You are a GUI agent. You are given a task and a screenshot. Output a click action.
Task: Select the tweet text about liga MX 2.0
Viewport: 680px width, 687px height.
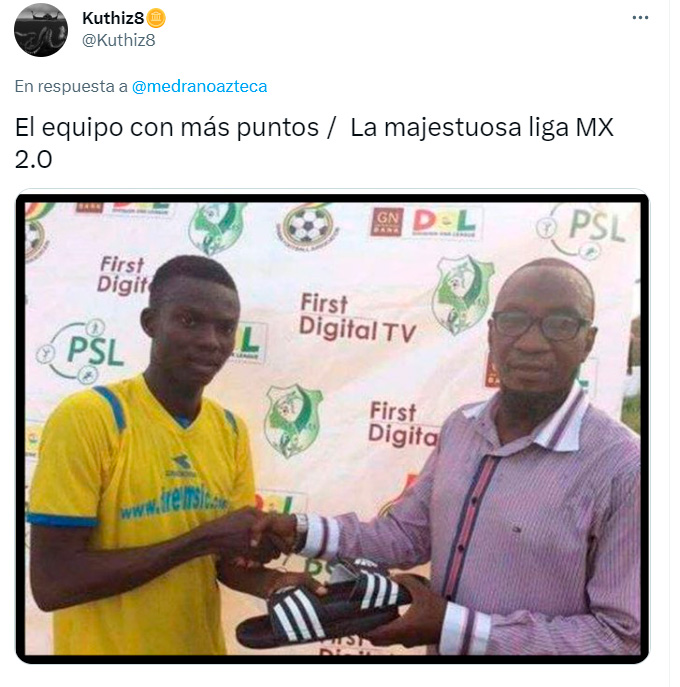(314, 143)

####################

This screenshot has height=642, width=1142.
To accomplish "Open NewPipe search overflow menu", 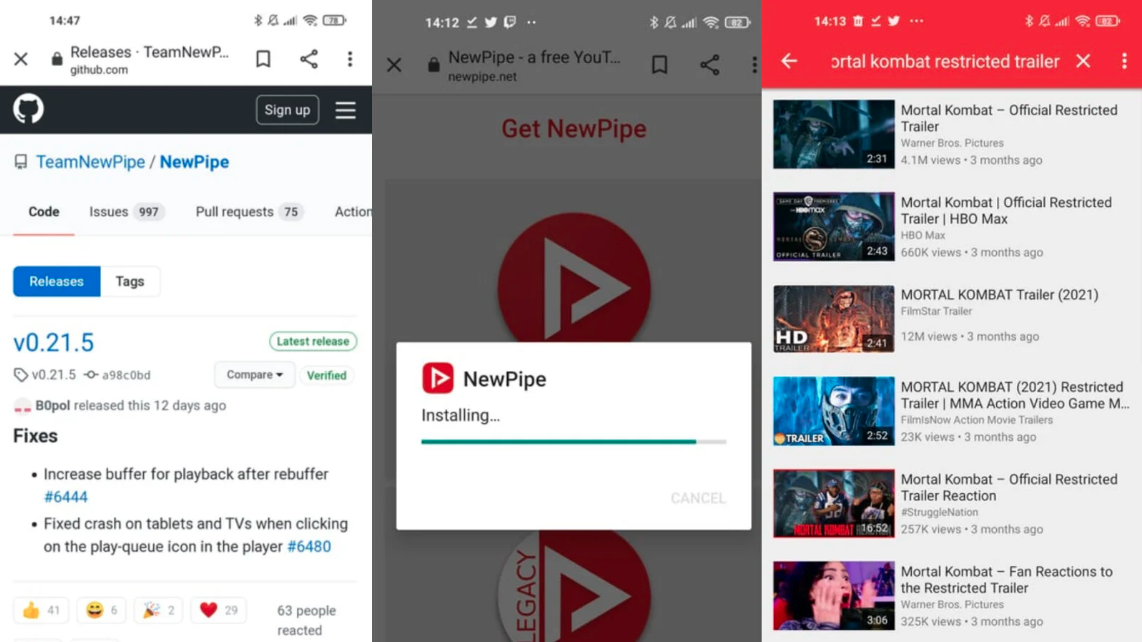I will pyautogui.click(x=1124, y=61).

####################

Work required
Which of the lines above hold the string "screenshot"? Copy each one.

Written answer
You are a GUI agent. You are given a task and a screenshot. Output a click action.
This screenshot has height=642, width=1142.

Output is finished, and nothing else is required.